Vi dirò, non era la prima volta che mi capitava, anzi. Mi succede spesso e quando meno te l'aspetti. Mentre guido, per esempio, la mente libera si lascia corteggiare e facilmente si concede a ogni sorta di pensiero. Ma anche a lavoro, o al supermercato, quando dimentichi cosa comprare. A volte il sabato sera, con gli amici, confuso tra parole eleganti di discorsi vani.

Stavolta però era diverso. Ho avuto la sensazione che qualcosa dentro di me fosse cambiato. Cambiato per sempre. Avevo capito tutto.

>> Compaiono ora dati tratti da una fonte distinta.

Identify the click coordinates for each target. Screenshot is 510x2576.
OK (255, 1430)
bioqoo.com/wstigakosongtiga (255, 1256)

Ora che ci ripenso, non sono certo che stessi camminando per strada. Credo invece che fossi a casa, stravaccato sul divano a bere birra e fumare, davanti al televisore. Come ogni giorno. Anche perché da tempo quel pensiero non mi dava tregua. Puntuale, quando stavo per addormentarmi, arrivava a tenermi sveglio per tutta notte. Sapevo che più gli lasciavo corda e più mi avrebbe trascinato a fondo ma, quando me ne rendevo conto, ero già con la testa sott'acqua.

Quel giorno però (quando ero per strada, dico), a un certo punto le gambe erano diventate di pasta frolla e avevo freddo, come se mi avessero appena tirato fuori dal frigo. Ho avvertito un bisogno urgente di sedermi o di sdraiarmi. Ma avrei preferito liquefarmi e scivolare in un tombino, o diventare polvere soffiata via dal vento. Le sento ancora addosso le occhiatacce dei passanti. «Era un tipo strano» avrebbe detto qualcuno «andava avanti e indietro con lo sguardo perso nel vuoto». Qualcun altro, più educato, avrebbe detto che era pazzo.

Quel pazzo ero io. Un'insignificante particella nell'infinità dell'universo, un minuscolo puntino nello spazio che la sfiga, dopo aver preso bene la mira, aveva colpito senza compassione.

Tutto, intorno, cominciava ad andare verso l'alto. Mi ero aggrappato al muro e mi ero ritrovato rannicchiato a terra col mento sulle ginocchia. Una passante si era fermata e mi aveva chiesto se stavo bene. Credo di non averle neppure risposto.

La mia mente aveva cominciato a funzionare come quando riavvolgi il nastro di una videocassetta, quando sullo schermo vedi il film tornare indietro veloce. Soltanto che ciò che vedevo non era un film.

Era giunto il momento in cui non puoi più scappare, quando ti trovi con le spalle al muro, solo al mondo, a sostenere il peso della vita. Il momento in cui ti sforzi di darle un senso e non ci riesci. Ti chiedi come certe cose possano accedere. Quante probabilità si hanno che accadano e, soprattutto, perché proprio a te. Ti disperi per uno straccio di spiegazione, una misera rassicurazione o solo un caldo abbraccio che in questi casi non arriva mai. E ti senti finito. Ma è così che scopri che una fine non è mai la fine ma solo un nuovo inizio.

Adesso era tutto chiaro. Avevo capito tutto. Adesso che il sole stava tramontando. Oppure sorgendo.